Task requirements: From the data below, repeat exactly the lines from the line with "2024年7月 (16, 1231)" to the line with "2024年10月 (8836) (25, 2216)", both included.

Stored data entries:
* * * * * * *

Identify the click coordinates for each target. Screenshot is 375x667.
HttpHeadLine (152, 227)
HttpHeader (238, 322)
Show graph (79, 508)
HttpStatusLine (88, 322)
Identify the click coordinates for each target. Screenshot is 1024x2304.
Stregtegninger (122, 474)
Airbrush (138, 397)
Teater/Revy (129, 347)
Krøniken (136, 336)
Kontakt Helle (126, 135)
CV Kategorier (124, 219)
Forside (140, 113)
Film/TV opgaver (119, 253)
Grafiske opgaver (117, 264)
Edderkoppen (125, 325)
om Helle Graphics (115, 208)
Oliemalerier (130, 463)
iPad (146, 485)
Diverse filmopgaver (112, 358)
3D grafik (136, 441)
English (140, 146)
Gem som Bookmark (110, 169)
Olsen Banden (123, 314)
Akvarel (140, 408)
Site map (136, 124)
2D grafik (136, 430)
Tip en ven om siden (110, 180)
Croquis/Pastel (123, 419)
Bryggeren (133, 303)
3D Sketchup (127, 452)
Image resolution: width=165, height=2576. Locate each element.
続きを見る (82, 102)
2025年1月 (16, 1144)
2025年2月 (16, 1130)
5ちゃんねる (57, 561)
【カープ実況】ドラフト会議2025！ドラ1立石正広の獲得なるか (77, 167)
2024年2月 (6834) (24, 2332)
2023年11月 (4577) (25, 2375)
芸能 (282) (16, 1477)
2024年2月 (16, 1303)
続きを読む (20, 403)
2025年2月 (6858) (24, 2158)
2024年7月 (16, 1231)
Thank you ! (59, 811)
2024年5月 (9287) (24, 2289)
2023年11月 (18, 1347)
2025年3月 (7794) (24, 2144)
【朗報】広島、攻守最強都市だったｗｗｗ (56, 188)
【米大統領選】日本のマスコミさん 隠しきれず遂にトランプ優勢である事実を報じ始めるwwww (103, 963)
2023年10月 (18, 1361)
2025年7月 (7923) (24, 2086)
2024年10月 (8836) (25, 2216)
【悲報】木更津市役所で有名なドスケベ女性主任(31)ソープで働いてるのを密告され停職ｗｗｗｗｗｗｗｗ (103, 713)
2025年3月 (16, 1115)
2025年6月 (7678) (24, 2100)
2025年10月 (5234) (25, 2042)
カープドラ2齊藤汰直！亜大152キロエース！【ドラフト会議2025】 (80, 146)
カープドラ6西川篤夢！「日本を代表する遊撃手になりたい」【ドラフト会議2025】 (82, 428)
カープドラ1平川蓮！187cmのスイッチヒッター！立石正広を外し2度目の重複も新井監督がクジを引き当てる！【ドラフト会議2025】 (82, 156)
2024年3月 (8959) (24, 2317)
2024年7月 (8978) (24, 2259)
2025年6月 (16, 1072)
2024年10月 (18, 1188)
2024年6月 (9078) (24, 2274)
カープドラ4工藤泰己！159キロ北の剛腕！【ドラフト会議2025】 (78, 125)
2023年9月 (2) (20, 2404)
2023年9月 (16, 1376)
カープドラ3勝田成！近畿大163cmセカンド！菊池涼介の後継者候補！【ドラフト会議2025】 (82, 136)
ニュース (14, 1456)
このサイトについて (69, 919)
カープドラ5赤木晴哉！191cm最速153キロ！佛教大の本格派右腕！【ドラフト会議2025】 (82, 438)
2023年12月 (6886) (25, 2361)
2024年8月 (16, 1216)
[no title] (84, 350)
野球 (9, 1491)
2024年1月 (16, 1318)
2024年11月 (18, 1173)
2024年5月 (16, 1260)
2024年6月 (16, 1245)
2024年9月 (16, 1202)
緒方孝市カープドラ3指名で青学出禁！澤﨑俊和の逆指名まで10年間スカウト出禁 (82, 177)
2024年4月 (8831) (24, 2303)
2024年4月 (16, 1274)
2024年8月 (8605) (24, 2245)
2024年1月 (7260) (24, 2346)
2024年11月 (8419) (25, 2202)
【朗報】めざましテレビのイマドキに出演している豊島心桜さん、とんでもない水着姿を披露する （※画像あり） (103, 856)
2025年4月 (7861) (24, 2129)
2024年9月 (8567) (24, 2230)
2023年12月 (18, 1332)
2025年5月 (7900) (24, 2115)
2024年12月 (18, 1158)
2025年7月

* * * * * * *

Reply:
2024年7月 (16, 1231)
Thank you ! (59, 811)
2024年5月 (9287) (24, 2289)
2023年11月 (18, 1347)
2025年3月 (7794) (24, 2144)
【朗報】広島、攻守最強都市だったｗｗｗ (56, 188)
【米大統領選】日本のマスコミさん 隠しきれず遂にトランプ優勢である事実を報じ始めるwwww (103, 963)
2023年10月 (18, 1361)
2025年7月 (7923) (24, 2086)
2024年10月 (8836) (25, 2216)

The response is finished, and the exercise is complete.